**掲載本文**
#####

【重要】技術情報誌『O plus E』休刊のお知らせ

苦労して,問題に真面目に向き合って解決した人たちというのは強くなる東京工業大学栄誉教授 末松 安晴

私のプリンシプルは「この世の中にないものを創る」そして「原理を理解する」

聞き手:末松先生には, 1982年11月号のO plus E「私の発言」にご登場いただき,お話をお伺いしております。ますは,動的単一モードレーザーの実現までの経緯を簡単にお聞かせください。

末松:私は「本格的な光ファイバー通信を実現するにはどうすればよいか」ということを考えていました。実際に光通信の研究をはじめたのは1961年ごろからですが,初期のころは,いろいろなものがそろっていませんでした。そろっていないというよりは,光そのものが大変未熟な技術でしたが,可能性は非常に高いと考えていました。

#####

**表示データ**

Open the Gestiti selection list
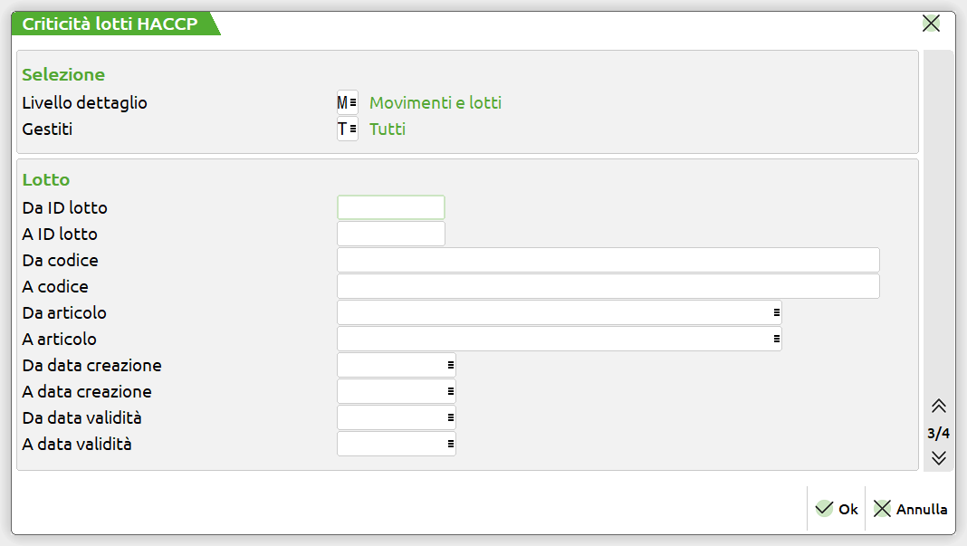967x546 pixels. [x=352, y=129]
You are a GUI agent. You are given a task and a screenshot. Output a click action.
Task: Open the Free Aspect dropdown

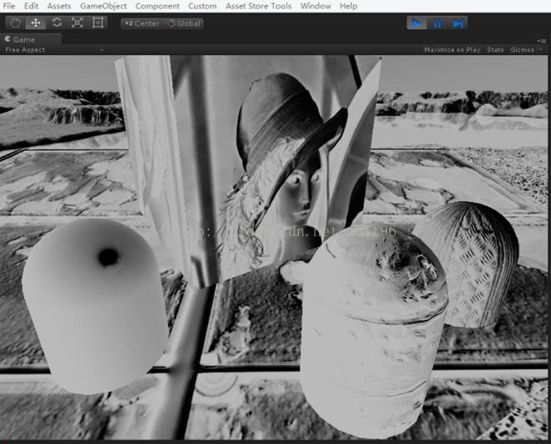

#####

**作業内容**
1. 本文中でかぎかっこ「」に囲まれた語句をすべて挙げてください。
2. 本文の「苦労して,問題に真面目に向き合って解決した人たちというのは強くなる東京工業大学栄誉教授 末松 安晴」から「非常に高いと考えていました。」までを、「光ファイバー通信」を「長距離光通信」に更新したうえで書き出すこと。
一覧は本文とは別の資料である。

**以下の解答**
1.
・この世の中にないものを創る
・原理を理解する
・私の発言
・本格的な光ファイバー通信を実現するにはどうすればよいか

2.
苦労して,問題に真面目に向き合って解決した人たちというのは強くなる東京工業大学栄誉教授 末松 安晴

私のプリンシプルは「この世の中にないものを創る」そして「原理を理解する」

聞き手:末松先生には, 1982年11月号のO plus E「私の発言」にご登場いただき,お話をお伺いしております。ますは,動的単一モードレーザーの実現までの経緯を簡単にお聞かせください。

末松:私は「本格的な長距離光通信を実現するにはどうすればよいか」ということを考えていました。実際に光通信の研究をはじめたのは1961年ごろからですが,初期のころは,いろいろなものがそろっていませんでした。そろっていないというよりは,光そのものが大変未熟な技術でしたが,可能性は非常に高いと考えていました。